Neues Verteidigungsministerium
Unter den Kommissaren ist Andrius Kubilius für den Bereich Verteidigung zuständig – ein neu geschaffenes Ressort, das die Rüstungsanstrengungen der Mitgliedsstaaten unterstützen und besser koordinieren soll. Damit sind zwei designierte Kommissionsmitglieder aus den baltischen Staaten, der Este Kallas und der Litauer Kubilius, für die europäische Außen- und Verteidigungspolitik zuständig.
Besonders die baltischen Staaten wollen gegenüber Moskau eine harte Haltung einnehmen.

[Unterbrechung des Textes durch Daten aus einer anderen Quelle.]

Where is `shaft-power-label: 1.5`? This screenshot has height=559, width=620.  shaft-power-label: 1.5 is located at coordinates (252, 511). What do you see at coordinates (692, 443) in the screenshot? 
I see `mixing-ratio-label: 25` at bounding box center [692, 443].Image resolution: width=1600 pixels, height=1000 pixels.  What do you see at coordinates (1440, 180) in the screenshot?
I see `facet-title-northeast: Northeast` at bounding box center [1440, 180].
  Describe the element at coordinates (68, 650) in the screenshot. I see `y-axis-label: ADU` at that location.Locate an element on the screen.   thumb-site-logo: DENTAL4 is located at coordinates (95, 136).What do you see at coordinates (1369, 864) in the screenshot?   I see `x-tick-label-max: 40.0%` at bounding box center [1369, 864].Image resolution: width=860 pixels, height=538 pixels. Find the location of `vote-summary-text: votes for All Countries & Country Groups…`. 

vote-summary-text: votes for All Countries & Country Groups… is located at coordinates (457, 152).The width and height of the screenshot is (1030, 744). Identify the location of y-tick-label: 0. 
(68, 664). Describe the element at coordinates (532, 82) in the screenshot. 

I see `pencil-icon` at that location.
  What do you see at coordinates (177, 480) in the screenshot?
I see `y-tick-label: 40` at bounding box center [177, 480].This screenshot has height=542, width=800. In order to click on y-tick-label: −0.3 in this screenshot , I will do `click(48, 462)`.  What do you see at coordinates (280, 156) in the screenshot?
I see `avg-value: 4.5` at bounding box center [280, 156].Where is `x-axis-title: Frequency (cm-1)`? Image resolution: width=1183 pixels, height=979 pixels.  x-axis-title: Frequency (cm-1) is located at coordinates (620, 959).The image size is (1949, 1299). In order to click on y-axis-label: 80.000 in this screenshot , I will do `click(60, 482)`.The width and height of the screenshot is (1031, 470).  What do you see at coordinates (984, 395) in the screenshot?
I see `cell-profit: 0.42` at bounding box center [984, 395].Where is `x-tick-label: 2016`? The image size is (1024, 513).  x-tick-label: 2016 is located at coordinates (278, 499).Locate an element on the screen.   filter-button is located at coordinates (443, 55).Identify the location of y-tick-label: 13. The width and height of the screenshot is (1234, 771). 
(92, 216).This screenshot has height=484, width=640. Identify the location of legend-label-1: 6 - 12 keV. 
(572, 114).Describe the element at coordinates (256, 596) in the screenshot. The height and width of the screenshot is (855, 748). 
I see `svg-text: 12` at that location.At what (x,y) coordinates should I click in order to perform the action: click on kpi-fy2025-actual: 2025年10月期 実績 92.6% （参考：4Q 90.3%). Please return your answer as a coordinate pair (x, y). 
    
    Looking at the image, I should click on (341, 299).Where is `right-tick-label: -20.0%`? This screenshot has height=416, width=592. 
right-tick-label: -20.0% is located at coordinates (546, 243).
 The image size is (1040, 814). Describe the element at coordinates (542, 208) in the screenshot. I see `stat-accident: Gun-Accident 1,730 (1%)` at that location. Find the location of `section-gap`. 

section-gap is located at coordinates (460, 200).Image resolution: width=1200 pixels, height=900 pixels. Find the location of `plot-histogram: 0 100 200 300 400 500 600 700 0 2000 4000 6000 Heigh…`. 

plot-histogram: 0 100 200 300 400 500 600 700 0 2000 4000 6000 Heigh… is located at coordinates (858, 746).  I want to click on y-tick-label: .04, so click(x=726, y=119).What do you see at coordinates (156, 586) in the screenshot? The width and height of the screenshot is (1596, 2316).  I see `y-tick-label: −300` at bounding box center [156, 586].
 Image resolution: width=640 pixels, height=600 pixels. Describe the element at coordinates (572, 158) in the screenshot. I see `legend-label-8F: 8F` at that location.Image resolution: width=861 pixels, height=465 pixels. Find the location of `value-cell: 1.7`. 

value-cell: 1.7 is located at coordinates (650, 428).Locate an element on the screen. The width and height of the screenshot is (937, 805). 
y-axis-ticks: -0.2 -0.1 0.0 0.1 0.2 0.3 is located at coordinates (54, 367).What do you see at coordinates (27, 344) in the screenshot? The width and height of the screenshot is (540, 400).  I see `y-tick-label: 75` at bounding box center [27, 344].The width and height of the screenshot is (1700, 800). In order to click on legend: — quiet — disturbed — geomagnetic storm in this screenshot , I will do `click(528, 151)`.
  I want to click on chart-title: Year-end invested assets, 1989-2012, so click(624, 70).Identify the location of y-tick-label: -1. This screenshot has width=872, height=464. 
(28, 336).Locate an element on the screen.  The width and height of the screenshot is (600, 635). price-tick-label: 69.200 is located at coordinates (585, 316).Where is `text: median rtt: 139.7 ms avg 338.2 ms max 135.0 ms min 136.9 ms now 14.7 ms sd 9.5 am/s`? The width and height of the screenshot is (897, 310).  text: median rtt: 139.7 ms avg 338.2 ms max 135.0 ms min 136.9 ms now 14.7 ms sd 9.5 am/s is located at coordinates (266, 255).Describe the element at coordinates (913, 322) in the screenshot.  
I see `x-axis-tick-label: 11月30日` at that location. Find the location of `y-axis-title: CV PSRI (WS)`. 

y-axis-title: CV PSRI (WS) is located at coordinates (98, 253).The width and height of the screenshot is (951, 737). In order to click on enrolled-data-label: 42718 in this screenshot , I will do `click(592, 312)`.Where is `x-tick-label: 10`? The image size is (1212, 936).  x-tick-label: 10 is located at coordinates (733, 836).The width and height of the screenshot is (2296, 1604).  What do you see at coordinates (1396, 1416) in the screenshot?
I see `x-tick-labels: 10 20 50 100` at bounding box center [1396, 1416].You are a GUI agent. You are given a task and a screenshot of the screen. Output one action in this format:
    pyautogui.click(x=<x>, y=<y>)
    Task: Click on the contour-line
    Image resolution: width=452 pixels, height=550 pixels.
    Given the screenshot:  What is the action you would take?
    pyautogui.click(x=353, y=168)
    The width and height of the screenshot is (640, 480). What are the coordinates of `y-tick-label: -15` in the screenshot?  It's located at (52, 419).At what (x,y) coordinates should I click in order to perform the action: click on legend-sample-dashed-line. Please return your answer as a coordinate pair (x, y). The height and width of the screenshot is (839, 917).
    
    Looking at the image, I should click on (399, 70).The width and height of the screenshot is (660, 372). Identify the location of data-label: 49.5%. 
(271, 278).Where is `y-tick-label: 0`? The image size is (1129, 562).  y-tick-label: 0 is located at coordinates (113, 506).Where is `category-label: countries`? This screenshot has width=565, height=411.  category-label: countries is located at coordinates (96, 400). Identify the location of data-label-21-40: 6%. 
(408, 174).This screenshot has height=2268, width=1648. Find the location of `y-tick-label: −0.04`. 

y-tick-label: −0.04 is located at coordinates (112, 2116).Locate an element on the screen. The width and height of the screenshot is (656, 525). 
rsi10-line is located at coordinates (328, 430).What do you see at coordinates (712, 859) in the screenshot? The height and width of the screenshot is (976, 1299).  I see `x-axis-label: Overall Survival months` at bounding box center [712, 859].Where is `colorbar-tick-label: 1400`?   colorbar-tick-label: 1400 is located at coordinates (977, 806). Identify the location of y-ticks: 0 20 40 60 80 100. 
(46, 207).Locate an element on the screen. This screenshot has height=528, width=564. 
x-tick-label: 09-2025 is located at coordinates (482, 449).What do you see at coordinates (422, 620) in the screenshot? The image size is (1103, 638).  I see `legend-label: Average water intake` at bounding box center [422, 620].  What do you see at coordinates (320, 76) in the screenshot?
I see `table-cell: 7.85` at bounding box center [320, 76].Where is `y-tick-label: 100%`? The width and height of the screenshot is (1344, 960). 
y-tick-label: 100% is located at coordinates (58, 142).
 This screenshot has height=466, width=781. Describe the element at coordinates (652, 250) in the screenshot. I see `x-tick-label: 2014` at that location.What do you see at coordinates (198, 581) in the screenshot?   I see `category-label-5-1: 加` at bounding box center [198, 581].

Der Österreicher Magnus Brunner soll künftig für die Migrationspolitik und die Umsetzung des im Juni vereinbarten EU-Asylpakts zuständig sein – eine heikle Aufgabe, denn das Thema sorgt immer wieder für Streit zwischen den Mitgliedsstaaten.
Zuletzt hatte Deutschland seine EU-Nachbarn mit vorübergehenden Grenzkontrollen verärgert. Das größte Nettoempfängerland der EU, Polen, soll mit Piotr Serafin das Haushaltsressort erhalten.
Geschlechterparität verpasst
Die künftige Kommission soll aus 11 Frauen und 16 Männern bestehen, was einem Frauenanteil von 40 Prozent entspricht. Von der Leyen konnte sich daher mit ihrer Forderung an die Mitgliedsstaaten, für eine ausgewogene Zusammensetzung der Kommission zu sorgen, nicht durchsetzen.
Dem versuchte die Kommissionspräsidentin dadurch entgegenzuwirken, dass sie Frauen prominente Positionen oder wichtige Ressorts zuwies.
Dass von der Leyen dem ungarischen Kommissionskandidaten Oliver Varhelyi neben dem Gesundheitssektor auch die Verantwortung für den europäischen Tierschutz übertrug, hat bei manchen EU-Abgeordneten für Lacher gesorgt. Varhelyi ist in der aktuellen Kommission für die Erweiterung zuständig. Er machte sich unbeliebt, indem er fälschlicherweise die Aussetzung aller Zahlungen an die Palästinenser nach dem Hamas-Angriff auf Israel verkündete und indem er EU-Abgeordnete bei eingeschaltetem Mikrofon als Idioten beschimpfte.
Erst zum Jahreswechsel starten?
Die designierten Kommissionsmitglieder müssen in den kommenden Wochen Anhörungen im EU-Parlament absolvieren. Die Fachausschüsse prüfen sie auf Eignung und Befangenheit. Regelmäßig fallen Kandidaten durch.
Letztlich muss die gesamte Kommission in einem einzigen Zustimmungsvotum vom Parlament gebilligt werden. Dass die neue Kommission ihre Arbeit wie geplant bereits im November aufnehmen kann, ist daher unwahrscheinlich. Manche rechnen sogar damit, dass sie erst zum Jahreswechsel starten kann.